* WORKING DATA *

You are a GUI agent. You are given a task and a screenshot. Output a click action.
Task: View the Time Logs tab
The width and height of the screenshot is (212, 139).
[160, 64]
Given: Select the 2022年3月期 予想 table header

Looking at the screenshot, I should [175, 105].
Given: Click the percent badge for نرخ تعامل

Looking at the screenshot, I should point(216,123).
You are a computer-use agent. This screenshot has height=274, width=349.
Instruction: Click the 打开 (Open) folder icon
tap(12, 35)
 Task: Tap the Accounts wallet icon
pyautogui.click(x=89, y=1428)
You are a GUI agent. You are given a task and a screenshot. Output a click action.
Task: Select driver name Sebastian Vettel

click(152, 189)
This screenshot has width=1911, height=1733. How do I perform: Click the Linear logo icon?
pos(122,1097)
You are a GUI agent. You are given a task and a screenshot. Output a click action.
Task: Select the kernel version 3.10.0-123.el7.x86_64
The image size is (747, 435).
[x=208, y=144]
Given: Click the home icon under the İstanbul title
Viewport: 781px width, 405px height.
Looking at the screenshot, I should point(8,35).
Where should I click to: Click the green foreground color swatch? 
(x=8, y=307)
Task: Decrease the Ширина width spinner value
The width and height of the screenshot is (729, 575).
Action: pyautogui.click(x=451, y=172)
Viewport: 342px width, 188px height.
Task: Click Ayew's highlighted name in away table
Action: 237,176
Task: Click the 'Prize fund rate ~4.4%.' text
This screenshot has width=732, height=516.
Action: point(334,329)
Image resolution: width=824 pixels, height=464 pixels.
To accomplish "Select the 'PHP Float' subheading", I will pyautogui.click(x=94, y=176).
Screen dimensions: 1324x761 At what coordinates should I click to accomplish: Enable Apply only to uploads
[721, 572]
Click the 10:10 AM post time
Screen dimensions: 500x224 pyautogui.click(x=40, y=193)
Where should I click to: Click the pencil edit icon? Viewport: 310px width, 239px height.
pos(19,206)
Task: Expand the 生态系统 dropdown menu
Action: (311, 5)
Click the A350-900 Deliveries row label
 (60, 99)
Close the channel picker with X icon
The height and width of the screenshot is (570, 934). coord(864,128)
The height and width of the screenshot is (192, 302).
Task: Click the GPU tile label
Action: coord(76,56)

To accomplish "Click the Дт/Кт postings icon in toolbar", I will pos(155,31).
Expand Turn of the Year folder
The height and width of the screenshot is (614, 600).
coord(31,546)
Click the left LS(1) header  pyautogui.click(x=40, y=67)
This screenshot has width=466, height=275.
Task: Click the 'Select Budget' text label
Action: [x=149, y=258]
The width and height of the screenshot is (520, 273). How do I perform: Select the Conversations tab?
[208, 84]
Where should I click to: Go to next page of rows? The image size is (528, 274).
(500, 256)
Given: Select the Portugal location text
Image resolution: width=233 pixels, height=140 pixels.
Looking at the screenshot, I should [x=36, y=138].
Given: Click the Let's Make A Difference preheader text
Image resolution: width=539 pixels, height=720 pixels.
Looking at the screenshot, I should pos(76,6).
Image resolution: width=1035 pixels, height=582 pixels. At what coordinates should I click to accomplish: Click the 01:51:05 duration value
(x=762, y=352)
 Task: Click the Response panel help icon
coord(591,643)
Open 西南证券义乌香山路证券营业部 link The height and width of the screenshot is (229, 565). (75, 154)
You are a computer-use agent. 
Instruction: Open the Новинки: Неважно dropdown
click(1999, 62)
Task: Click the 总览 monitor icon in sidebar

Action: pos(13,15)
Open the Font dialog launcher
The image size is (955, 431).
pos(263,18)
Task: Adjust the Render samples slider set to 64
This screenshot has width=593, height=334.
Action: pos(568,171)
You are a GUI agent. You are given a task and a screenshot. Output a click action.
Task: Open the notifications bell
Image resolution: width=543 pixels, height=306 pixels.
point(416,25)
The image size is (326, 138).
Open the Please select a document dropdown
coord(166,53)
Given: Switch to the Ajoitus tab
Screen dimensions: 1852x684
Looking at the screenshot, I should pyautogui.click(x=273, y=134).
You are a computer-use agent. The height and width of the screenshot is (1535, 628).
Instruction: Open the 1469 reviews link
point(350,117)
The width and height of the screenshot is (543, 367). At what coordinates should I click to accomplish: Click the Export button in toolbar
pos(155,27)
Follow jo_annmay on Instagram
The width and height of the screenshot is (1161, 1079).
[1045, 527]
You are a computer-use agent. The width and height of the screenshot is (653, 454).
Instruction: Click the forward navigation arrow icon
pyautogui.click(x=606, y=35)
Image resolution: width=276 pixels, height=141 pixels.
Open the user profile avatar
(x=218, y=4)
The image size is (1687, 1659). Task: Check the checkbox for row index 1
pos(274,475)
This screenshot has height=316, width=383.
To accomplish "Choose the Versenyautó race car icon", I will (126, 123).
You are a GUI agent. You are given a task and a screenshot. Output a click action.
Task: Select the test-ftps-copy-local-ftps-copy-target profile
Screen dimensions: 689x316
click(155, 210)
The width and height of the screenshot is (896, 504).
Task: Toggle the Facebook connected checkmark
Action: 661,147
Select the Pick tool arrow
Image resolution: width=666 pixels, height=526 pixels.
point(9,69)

* PROMPT *
Repeat the full set of records exactly.

* WRITTEN SOLUTION *
You are a GUI agent. You are given a task and a screenshot. Output a click action.
Task: View the Time Logs tab
The width and height of the screenshot is (212, 139).
[160, 64]
Given: Select the 2022年3月期 予想 table header

Looking at the screenshot, I should [175, 105].
Given: Click the percent badge for نرخ تعامل

Looking at the screenshot, I should point(216,123).
You are a computer-use agent. This screenshot has height=274, width=349.
Instruction: Click the 打开 (Open) folder icon
tap(12, 35)
 Task: Tap the Accounts wallet icon
pyautogui.click(x=89, y=1428)
You are a GUI agent. You are given a task and a screenshot. Output a click action.
Task: Select driver name Sebastian Vettel

click(152, 189)
This screenshot has width=1911, height=1733. How do I perform: Click the Linear logo icon?
pos(122,1097)
You are a GUI agent. You are given a task and a screenshot. Output a click action.
Task: Select the kernel version 3.10.0-123.el7.x86_64
The image size is (747, 435).
[x=208, y=144]
Given: Click the home icon under the İstanbul title
Viewport: 781px width, 405px height.
Looking at the screenshot, I should point(8,35).
Where should I click to: Click the green foreground color swatch? 
(x=8, y=307)
Task: Decrease the Ширина width spinner value
The width and height of the screenshot is (729, 575).
Action: pyautogui.click(x=451, y=172)
Viewport: 342px width, 188px height.
Task: Click Ayew's highlighted name in away table
Action: 237,176
Task: Click the 'Prize fund rate ~4.4%.' text
This screenshot has width=732, height=516.
Action: point(334,329)
Image resolution: width=824 pixels, height=464 pixels.
To accomplish "Select the 'PHP Float' subheading", I will pyautogui.click(x=94, y=176).
Screen dimensions: 1324x761 At what coordinates should I click to accomplish: Enable Apply only to uploads
[721, 572]
Click the 10:10 AM post time
Screen dimensions: 500x224 pyautogui.click(x=40, y=193)
Where should I click to: Click the pencil edit icon? Viewport: 310px width, 239px height.
pos(19,206)
Task: Expand the 生态系统 dropdown menu
Action: (311, 5)
Click the A350-900 Deliveries row label
 (60, 99)
Close the channel picker with X icon
The height and width of the screenshot is (570, 934). coord(864,128)
The height and width of the screenshot is (192, 302).
Task: Click the GPU tile label
Action: coord(76,56)

To accomplish "Click the Дт/Кт postings icon in toolbar", I will pos(155,31).
Expand Turn of the Year folder
The height and width of the screenshot is (614, 600).
coord(31,546)
Click the left LS(1) header  pyautogui.click(x=40, y=67)
This screenshot has width=466, height=275.
Task: Click the 'Select Budget' text label
Action: [x=149, y=258]
The width and height of the screenshot is (520, 273). How do I perform: Select the Conversations tab?
[208, 84]
Where should I click to: Go to next page of rows? The image size is (528, 274).
(500, 256)
Given: Select the Portugal location text
Image resolution: width=233 pixels, height=140 pixels.
Looking at the screenshot, I should [x=36, y=138].
Given: Click the Let's Make A Difference preheader text
Image resolution: width=539 pixels, height=720 pixels.
Looking at the screenshot, I should pos(76,6).
Image resolution: width=1035 pixels, height=582 pixels. At what coordinates should I click to accomplish: Click the 01:51:05 duration value
(x=762, y=352)
 Task: Click the Response panel help icon
coord(591,643)
Open 西南证券义乌香山路证券营业部 link The height and width of the screenshot is (229, 565). (75, 154)
You are a computer-use agent. 
Instruction: Open the Новинки: Неважно dropdown
click(1999, 62)
Task: Click the 总览 monitor icon in sidebar

Action: pos(13,15)
Open the Font dialog launcher
The image size is (955, 431).
pos(263,18)
Task: Adjust the Render samples slider set to 64
This screenshot has width=593, height=334.
Action: pos(568,171)
You are a GUI agent. You are given a task and a screenshot. Output a click action.
Task: Open the notifications bell
Image resolution: width=543 pixels, height=306 pixels.
point(416,25)
The image size is (326, 138).
Open the Please select a document dropdown
coord(166,53)
Given: Switch to the Ajoitus tab
Screen dimensions: 1852x684
Looking at the screenshot, I should pyautogui.click(x=273, y=134).
You are a computer-use agent. The height and width of the screenshot is (1535, 628).
Instruction: Open the 1469 reviews link
point(350,117)
The width and height of the screenshot is (543, 367). At what coordinates should I click to accomplish: Click the Export button in toolbar
pos(155,27)
Follow jo_annmay on Instagram
The width and height of the screenshot is (1161, 1079).
[1045, 527]
You are a computer-use agent. The width and height of the screenshot is (653, 454).
Instruction: Click the forward navigation arrow icon
pyautogui.click(x=606, y=35)
Image resolution: width=276 pixels, height=141 pixels.
Open the user profile avatar
(x=218, y=4)
The image size is (1687, 1659). Task: Check the checkbox for row index 1
pos(274,475)
This screenshot has height=316, width=383.
To accomplish "Choose the Versenyautó race car icon", I will (126, 123).
You are a GUI agent. You are given a task and a screenshot. Output a click action.
Task: Select the test-ftps-copy-local-ftps-copy-target profile
Screen dimensions: 689x316
click(155, 210)
The width and height of the screenshot is (896, 504).
Task: Toggle the Facebook connected checkmark
Action: 661,147
Select the Pick tool arrow
Image resolution: width=666 pixels, height=526 pixels.
point(9,69)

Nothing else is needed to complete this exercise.